→ **Written instruction**:
Copy out every line of the listing below word for word, leaving out the pictures.

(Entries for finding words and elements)
━━━━━━━━━━

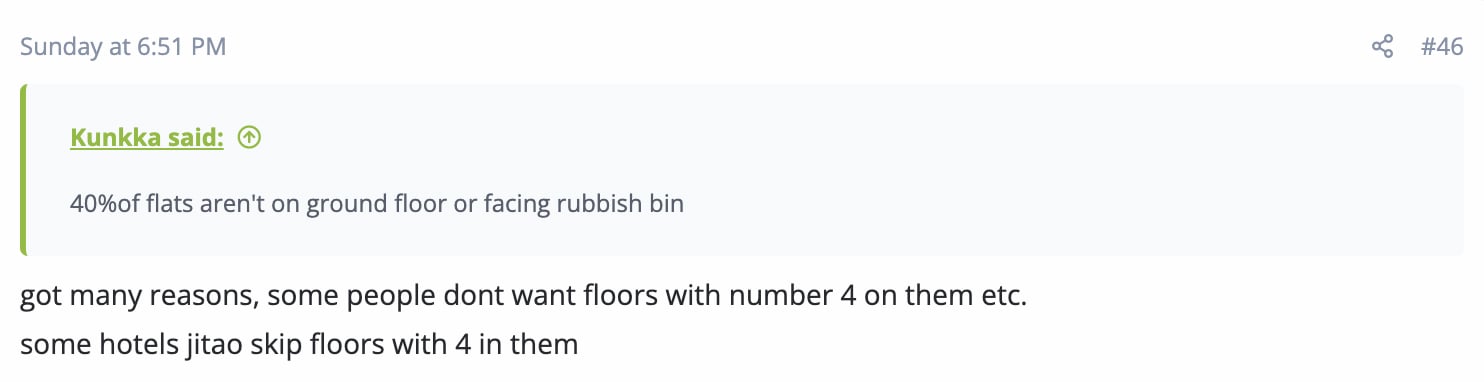1484x382 pixels.
Task: Click the share icon beside post #46
Action: click(x=1382, y=47)
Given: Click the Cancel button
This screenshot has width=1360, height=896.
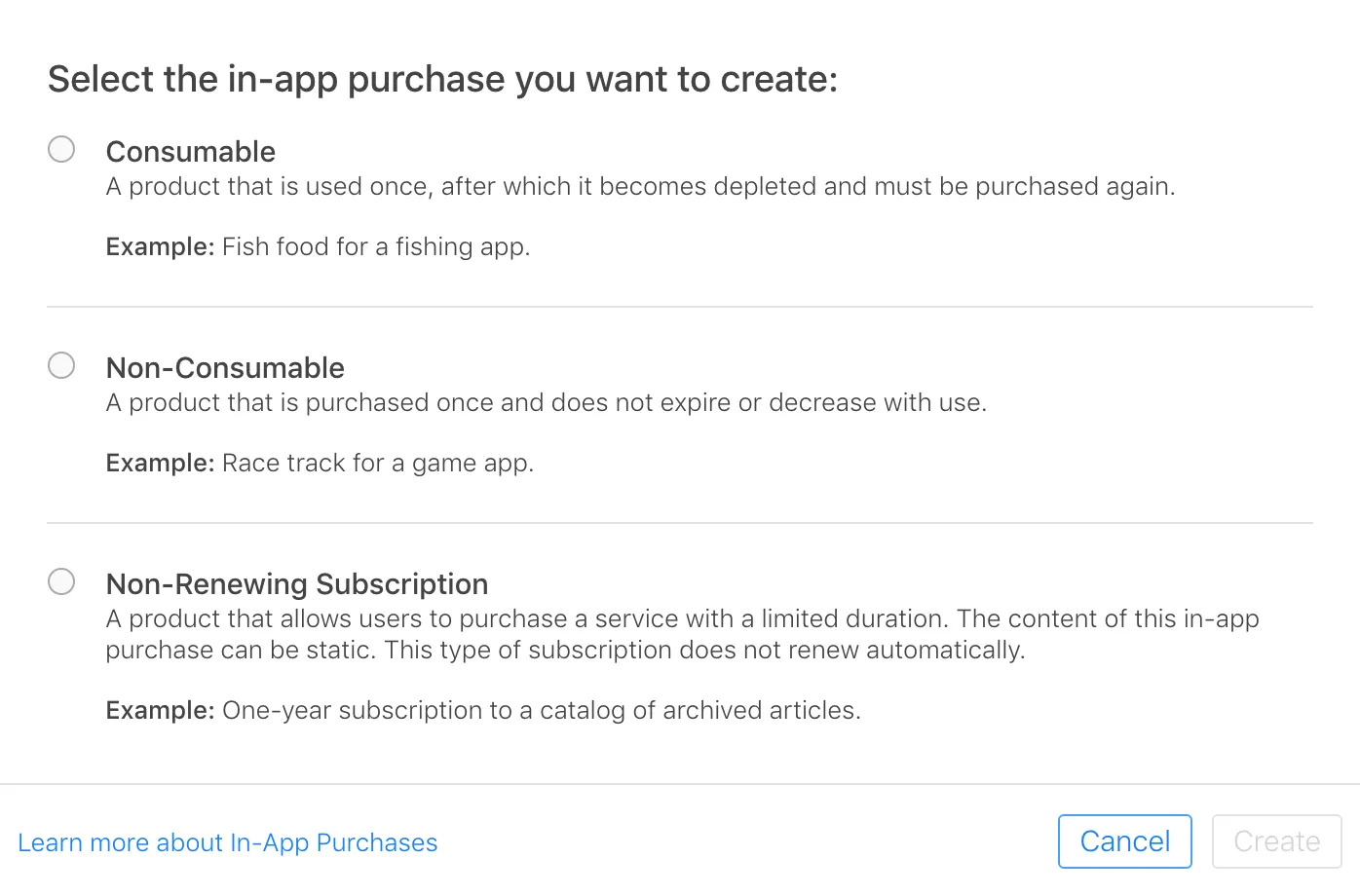Looking at the screenshot, I should [1124, 841].
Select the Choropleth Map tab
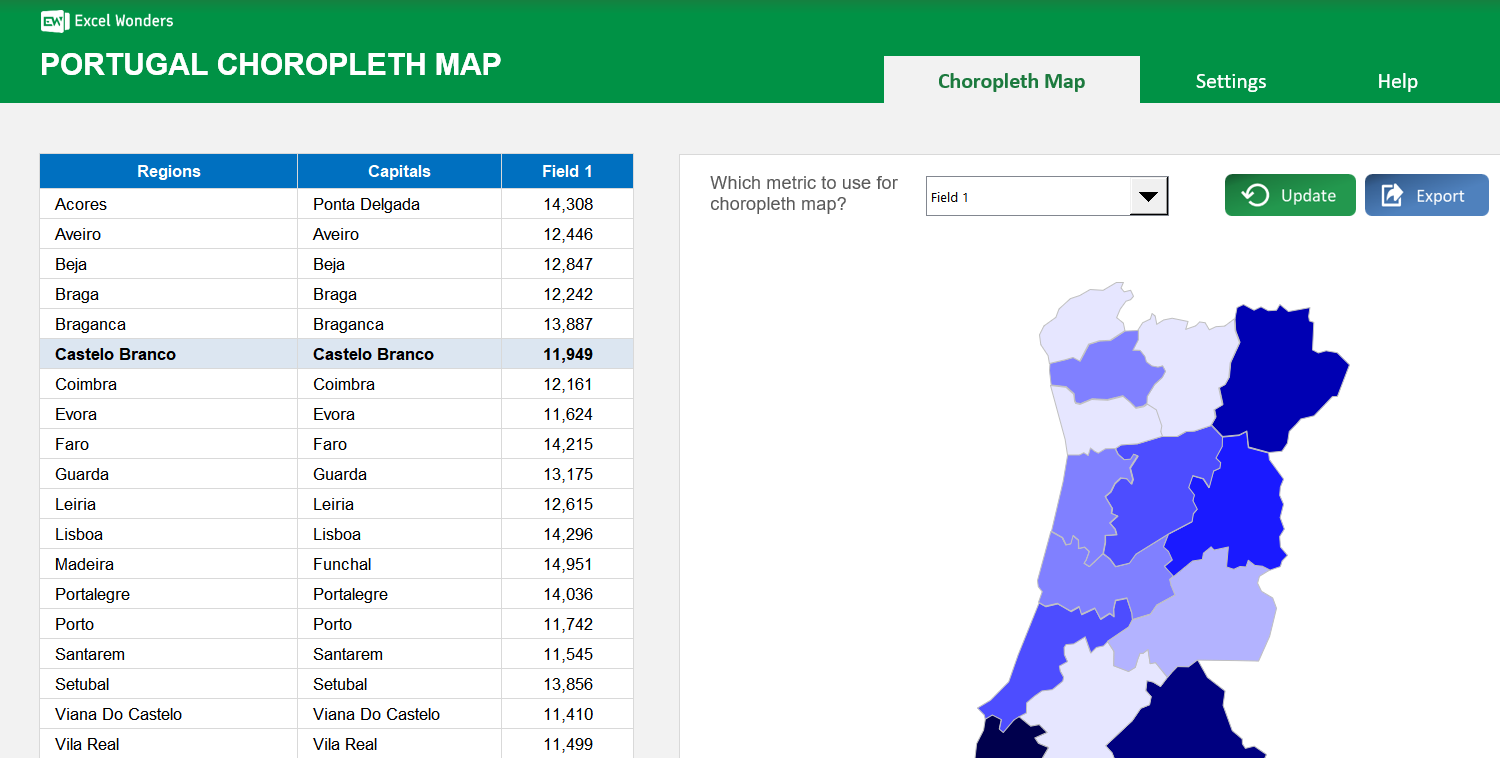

━━━━━━━━━━

→ **Answer to this problem**:
1484x382 pixels.
Task: Click the share icon beside post #46
Action: click(x=1382, y=47)
Given: Click the Cancel button
This screenshot has width=1360, height=896.
Looking at the screenshot, I should [1124, 841].
Select the Choropleth Map tab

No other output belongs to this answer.